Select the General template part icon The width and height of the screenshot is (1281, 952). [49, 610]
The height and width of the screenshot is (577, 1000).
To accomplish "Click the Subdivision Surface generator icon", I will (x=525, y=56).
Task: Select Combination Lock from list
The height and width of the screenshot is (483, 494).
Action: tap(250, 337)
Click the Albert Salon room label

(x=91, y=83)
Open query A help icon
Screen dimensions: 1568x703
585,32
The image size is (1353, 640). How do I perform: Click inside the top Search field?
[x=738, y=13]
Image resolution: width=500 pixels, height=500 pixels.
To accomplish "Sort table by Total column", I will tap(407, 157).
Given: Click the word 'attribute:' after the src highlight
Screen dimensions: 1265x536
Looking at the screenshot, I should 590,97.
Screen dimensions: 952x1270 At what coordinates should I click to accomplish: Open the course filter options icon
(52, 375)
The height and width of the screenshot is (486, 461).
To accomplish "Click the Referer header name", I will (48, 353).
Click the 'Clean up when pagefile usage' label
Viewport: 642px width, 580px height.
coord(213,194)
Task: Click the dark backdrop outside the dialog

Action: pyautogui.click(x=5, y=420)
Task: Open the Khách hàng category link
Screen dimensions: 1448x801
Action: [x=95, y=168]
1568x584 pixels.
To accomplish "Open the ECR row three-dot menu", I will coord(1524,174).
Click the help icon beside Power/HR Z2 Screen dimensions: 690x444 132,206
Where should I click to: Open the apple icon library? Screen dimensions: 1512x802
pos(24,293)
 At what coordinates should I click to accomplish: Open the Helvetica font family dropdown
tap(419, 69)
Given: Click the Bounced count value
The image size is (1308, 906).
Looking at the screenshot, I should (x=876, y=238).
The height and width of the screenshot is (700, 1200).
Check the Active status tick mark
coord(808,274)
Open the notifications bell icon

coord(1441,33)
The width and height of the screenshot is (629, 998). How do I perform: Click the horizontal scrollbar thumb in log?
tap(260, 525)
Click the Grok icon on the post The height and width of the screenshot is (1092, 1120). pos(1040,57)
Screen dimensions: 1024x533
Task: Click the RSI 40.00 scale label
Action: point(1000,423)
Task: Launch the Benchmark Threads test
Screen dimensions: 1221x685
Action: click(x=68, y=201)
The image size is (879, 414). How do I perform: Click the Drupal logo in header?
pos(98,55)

● Written request
Convert the records between the lines holding "The image size is (1353, 640)." and "Looking at the screenshot, I should 590,97.", inclusive, into a two-column CSV with the header instruction,response. Each row should hold one record, with its text and its answer each in a single quoted field and any line breaks replaced by spaces.

● The output
instruction,response
"The image size is (1353, 640). How do I perform: Click inside the top Search field?","[x=738, y=13]"
"Image resolution: width=500 pixels, height=500 pixels. To accomplish ""Sort table by Total column"",","I will tap(407, 157)."
"Given: Click the word 'attribute:' after the src highlight Screen dimensions: 1265x536","Looking at the screenshot, I should 590,97."